Because each artist was conceiving of these elements, a little bit of the idea was passed on in each of them. It was not the subject matter, but the way that these paintings were made that revealed the meaning, though the subject depicted could help. It was as if every single square inch of canvas was saturated with the artist's breath. His emotion, his perspective poured out of each shadow or highlight - the way he handled his brush, the decision to make a gray into blue and a hand into a silhouette, to make one detail sharper and another more obscure. There is a hierarchy and a meaning to how these elements are composed and relate to each other, which intuitively reveals meaning to the viewer. There is a mystery in this.

Film, by contrast, is a narrative form. The images change through time, in fact, it is virtually about change. This lead me to realize that verbal language is the very definition of the narrative and this is why it is so difficult, if not impossible to truly describe a painting in words. It is much farther than translating from one language to another, one just cannot communicate a purely visual idea in a verbal way. And one cannot communicate a verbal idea in a visual way. They are two banks over a canyon, but somehow the human mind can bridge the colossal abyss between - albeit across a dangerous and swaying rope bridge. We can see both sides, but we cannot transport anything more than a teaspoon of meaning between; hopefully not spilling its valuable contents in the unsteady journey.

The New New Thing

I have been reading over alot of the blog lately and enjoying the lively exchange of ideas, so I thought I would throw my two cents into the discussion.

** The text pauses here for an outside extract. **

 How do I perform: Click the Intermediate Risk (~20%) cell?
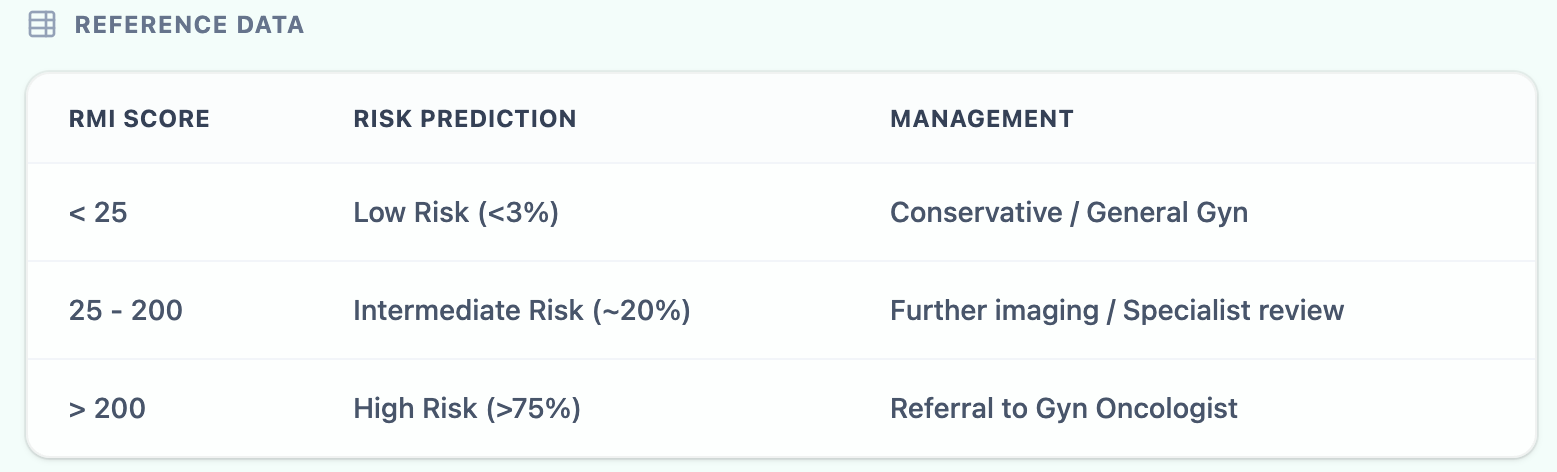pos(521,311)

I want to discuss the idea that artists should reflect their time. Things do change and Time obviously moves on, new fashions come in vogue and fads appear and disappear . Great work can be done within a popular "of the moment" style, but it is important to remember how much great art (much more I think) has been done by artists with a strong identity outside of the taste of the moment.

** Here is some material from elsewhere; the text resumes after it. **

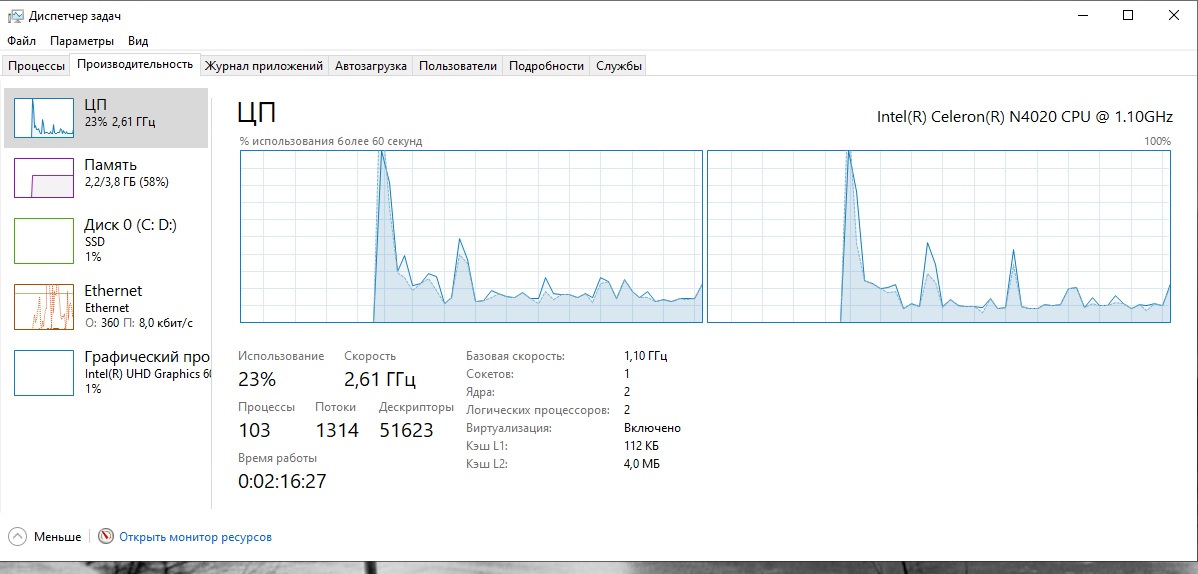Switch to the Процессы tab
1198x574 pixels.
36,66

This is apparent in the works many Great Artists who could not make a living when alive, but today their paintings sell for millions at auction. This is not because the Artists work changed with the times or even that tastes improved, but rather that the taste of the times moved to the artist.

The way that collectors perceive art also changes with time. Much art is sold today because the buyer hopes it will conform to a color scheme and offend no one. In the past art was bought because the collector admired the artists skill in depicting nature and in telling an interesting story. Today more people are returning to traditional looks in their homes, they are reverse renovating to reclaim original fire-places and tin ceilings that were removed to accommodate Modernism and buying realistic rather than abstract paintings. Is this a sign that this time has reached its cycle? Are people beginning to tire of horizontal and vertical lines, simple colors and flat-pack.... Time will only tell.

Dennis Anderson

The Collector

Why do Collectors Collect?

There are many reasons associated with the collection of Art, but the main reasons apart from the love of the work is value. Collecting Art is seen by many, as a way of gaining a better return for their investments and some even see it as a retirement fund.

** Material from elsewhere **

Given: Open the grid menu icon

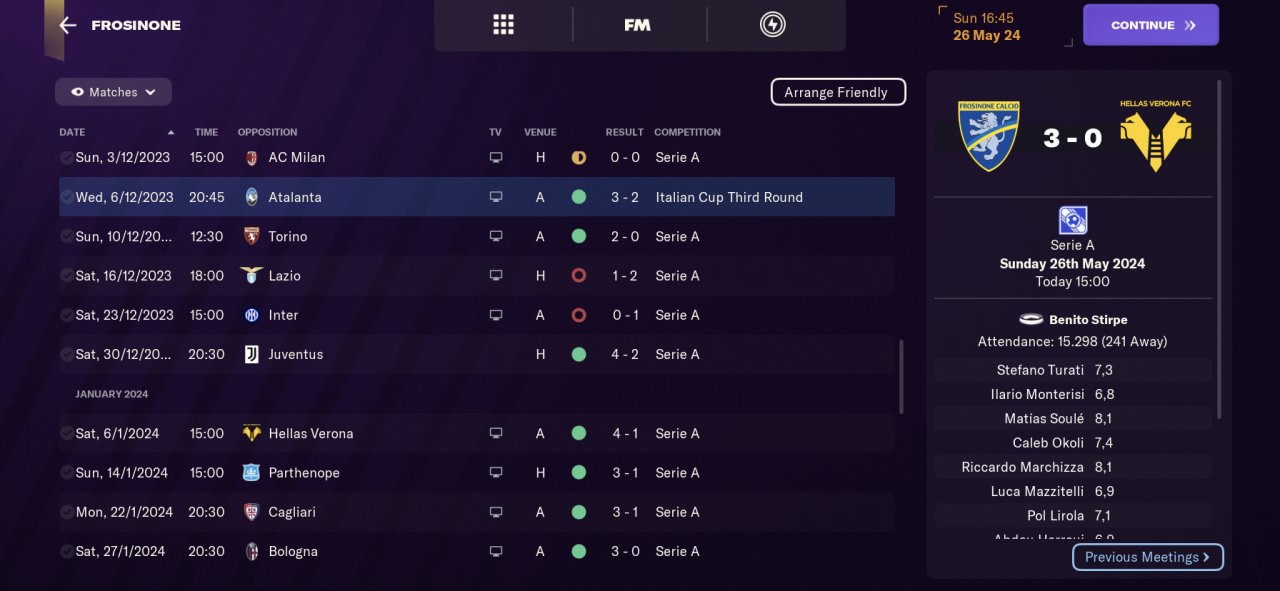Looking at the screenshot, I should coord(503,25).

But what art will give the collector the returns that they desire? Unless you are in a position to collect art work from already established Artists whom may already be listed as the Artists of the future such as Chagall , Banksy, or Koons then choosing the right artist is like playing the lottery. There are however certain guide lines a Collector can follow and Artists should when possible follow these guidelines to make their work even more collectible.

First you most get yourself listed as an Artist, Title and date all your works, write Artists Statements to go with all of your work and have your stories read by as many people as possible. It is your Words along with your Works that will make that all important connection with the Public, Making that Connection will be the deciding factor in whether your works will be talked about in some ones collection in the future. I find that my artists who are most successful engage collectors minds as well as eyes.